Provided data section start

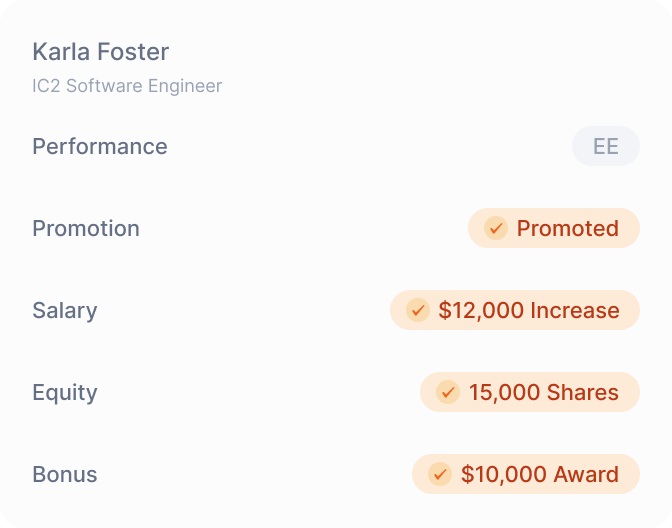Click the Salary row label
This screenshot has width=672, height=528.
tap(65, 310)
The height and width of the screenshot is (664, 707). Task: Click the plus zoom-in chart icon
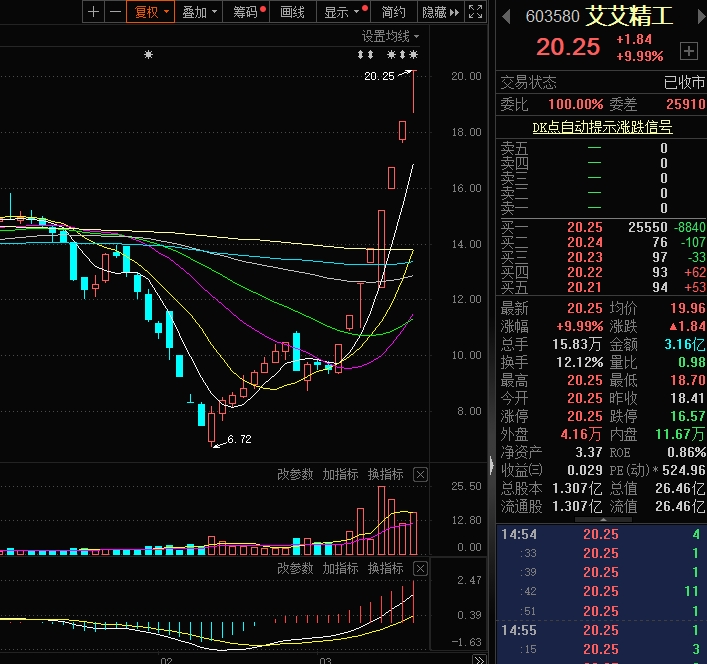[x=93, y=12]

Provided data section end

- Instructions for the task:
Copy exactly, and copy nothing else: the lines from the one containing "The height and" through the end of the data, both ends included, with pictures left out.

- Output of the exercise:
The height and width of the screenshot is (664, 707). Task: Click the plus zoom-in chart icon
[x=93, y=12]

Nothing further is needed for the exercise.